<<< Date Index >>>     <<< Thread Index >>>

Re: Q: View as Windows-1252?



-----BEGIN PGP SIGNED MESSAGE-----
Hash: SHA1

On Friday, August  3 at 11:29 PM, quoth Kai Grossjohann:
>> The other one is... well, downright malicious! Out of curiosity, 
>> what mail client is composing messages mislabelled utf8 like that?
>
> I confess that I have no idea.  Actually, I already had a value of 
> assumed_charset and of charset, perhaps that did it.  I had:
>
> set charset=utf8 
> set assumed_charset=utf-8:windows-1252:iso-8859-1
>
> Perhaps the order of windows-1252 and iso-8859-1 was reversed.  I 
> thought that this was a smart move, because if decoding as UTF-8 works, 
> then it's probably going to be UTF-8.

Ahhh, no, you're misunderstanding. Think of it this way: the computer 
sees email as just an array of numbers. We like to think of them as 
letters, but they're just numbers. The trick, of course, is that the 
computer has to decide what to display on screen for each number, and 
the problem is that the same number means different things in 
different charsets. So it can do a test and see "does this number mean 
something in this charset?". Better yet, "do all the numbers in this 
email mean something in this charset?" Thus, if there's a number that 
doesn't mean something in the charset (or means something 
undisplayable), it can say "aha! this is the wrong charset".
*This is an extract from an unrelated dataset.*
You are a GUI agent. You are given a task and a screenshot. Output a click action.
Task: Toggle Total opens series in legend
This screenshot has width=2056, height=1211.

UTF-8 uses almost the entire set of numbers. In other words, almost 
*any* possible number is valid in UTF-8, and virtually every 
unlabelled email you get will thus be treated as if it was UTF-8, even 
though chances are most of them aren't UTF-8. Now, there's caveats to 
that, because UTF-8 requires specific sequences of numbers in some 
cases (so a message can be detected as not being UTF-8 in some cases), 
but most of the time, most English-speaking folks don't use characters 
that require specific sequences of numbers.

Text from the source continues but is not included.